A Federação dos
Municípios do Rio Grande do Norte acompanhou, nesta terça-feira (24), em
Brasília, a mobilização municipalista promovida pela Confederação Nacional de
Municípios contra o avanço de pautas com alto impacto fiscal para os Municípios
brasileiros. Ao todo, mais de 1,2 mil gestores municipais participaram do ato
em nível nacional, sendo que a comitiva do Rio Grande do Norte contou com mais
de 70 prefeitos e prefeitas.
A concentração teve
início na sede da CNM e seguiu com agendas junto a representantes dos poderes
Executivo e Legislativo.

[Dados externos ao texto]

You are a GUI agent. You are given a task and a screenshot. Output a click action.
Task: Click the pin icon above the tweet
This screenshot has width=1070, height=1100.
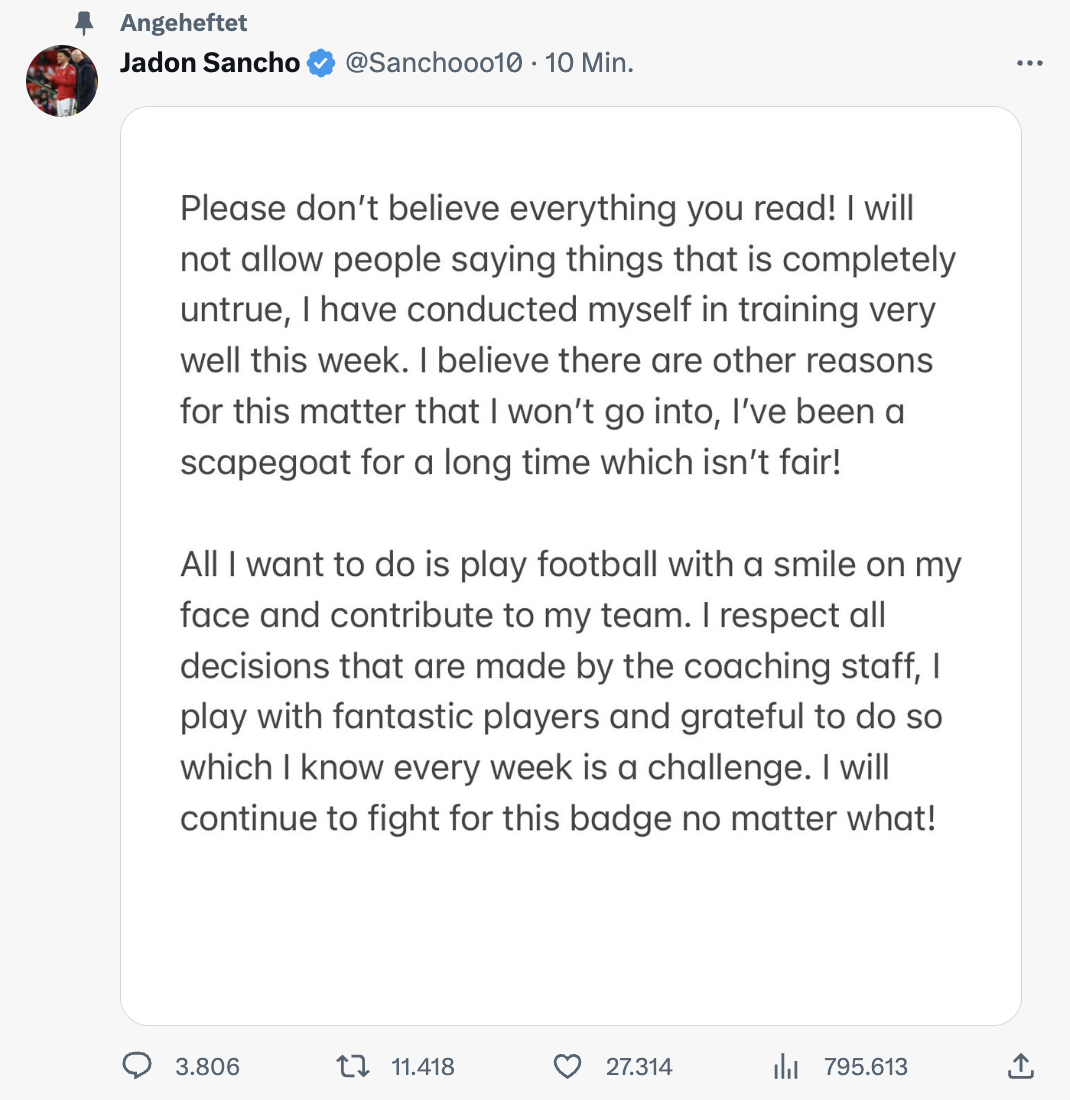coord(84,22)
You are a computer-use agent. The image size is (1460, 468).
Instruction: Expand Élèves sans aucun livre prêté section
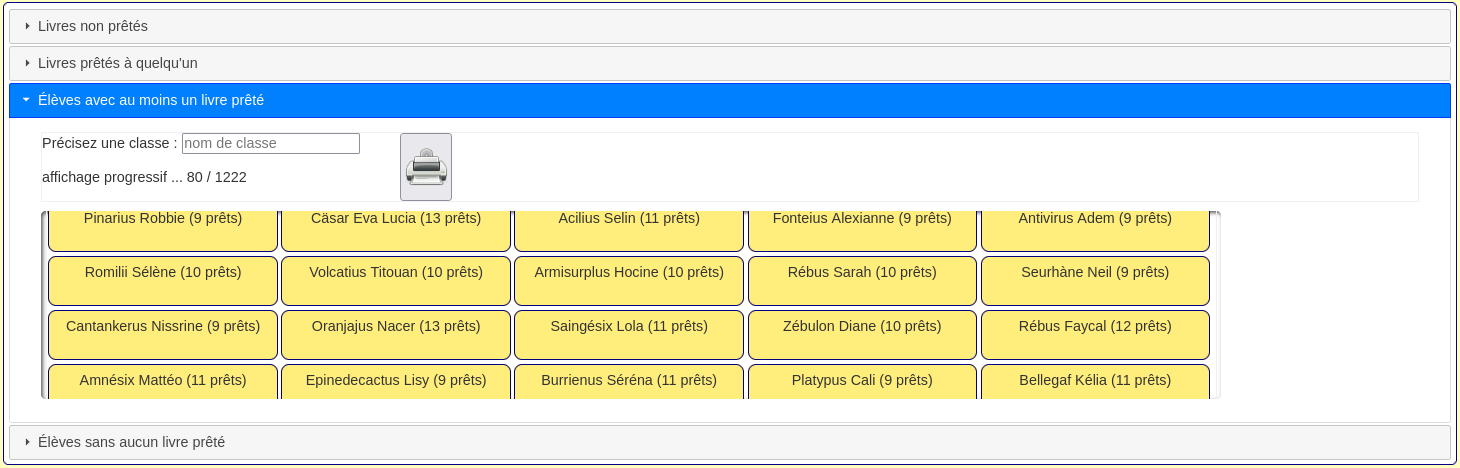click(131, 442)
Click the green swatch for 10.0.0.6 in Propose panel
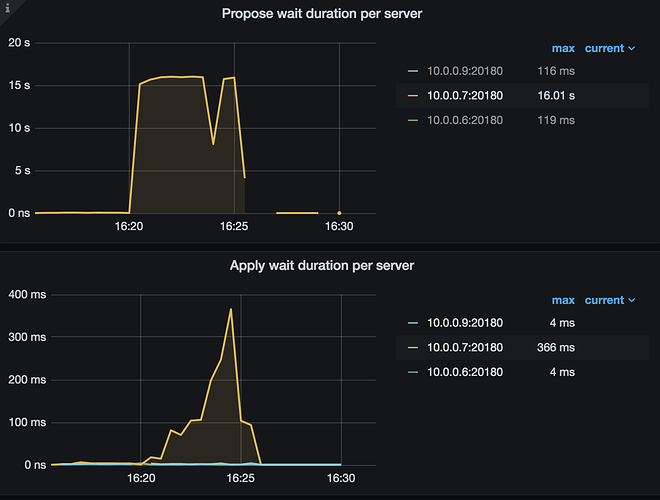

Na abertura dos trabalhos, o presidente da CNM, Paulo
Ziulkoski, apresentou estudo técnico que aponta que as chamadas pautas-bomba podem
gerar impacto de até R$ 270 bilhões aos cofres municipais, caso sejam
aprovadas. Ele reforçou que a população é a principal prejudicada com a criação
de despesas sem a devida fonte de custeio.
Entre os pontos
destacados está a Medida Provisória 1334/2026, que trata do piso salarial
profissional nacional do magistério público da educação básica, com impacto
estimado em R$ 84 bilhões entre 2022 e 2026. Segundo a CNM, dos R$ 500 bilhões
gastos com folha de pagamento pelos Municípios, cerca de um terço está
vinculado ao piso dos professores.
Outras matérias com
grande repercussão financeira também foram apresentadas, como o PLP 185/2024
(aposentadoria especial de ACS e ACE), a PEC 14/2021, a PEC 9/2025, além de
diversos projetos que instituem novos pisos salariais e novas obrigações
permanentes nas áreas de saúde, educação e assistência social. Somadas, as
propostas podem comprometer de forma significativa a sustentabilidade fiscal
das prefeituras.
O presidente da FEMURN,
Babá Pereira, destacou a importância da união dos gestores em defesa do
municipalismo:
“Os Municípios são a
porta de entrada das políticas públicas. Não somos contra a valorização das
categorias, mas é preciso responsabilidade. Não se pode criar despesas
bilionárias sem indicar a fonte de custeio. Estamos aqui para defender o
equilíbrio das contas públicas e garantir que saúde, educação e assistência
continuem funcionando na ponta, onde a população mais precisa”, afirmou.
A CNM também alertou para
impactos de medidas já aprovadas, como mudanças no Imposto de Renda, com
estimativa de R$ 5 bilhões em perdas em 2026, e a reoneração gradual da
contribuição previdenciária patronal, que pode representar impacto de R$ 3,5
bilhões por ano.
A FEMURN reforça seu
compromisso com a autonomia municipal e seguirá mobilizada, ao lado da CNM e
dos gestores de todo o país, na defesa de medidas que garantam responsabilidade
fiscal, equilíbrio financeiro e segurança aos Municípios potiguares.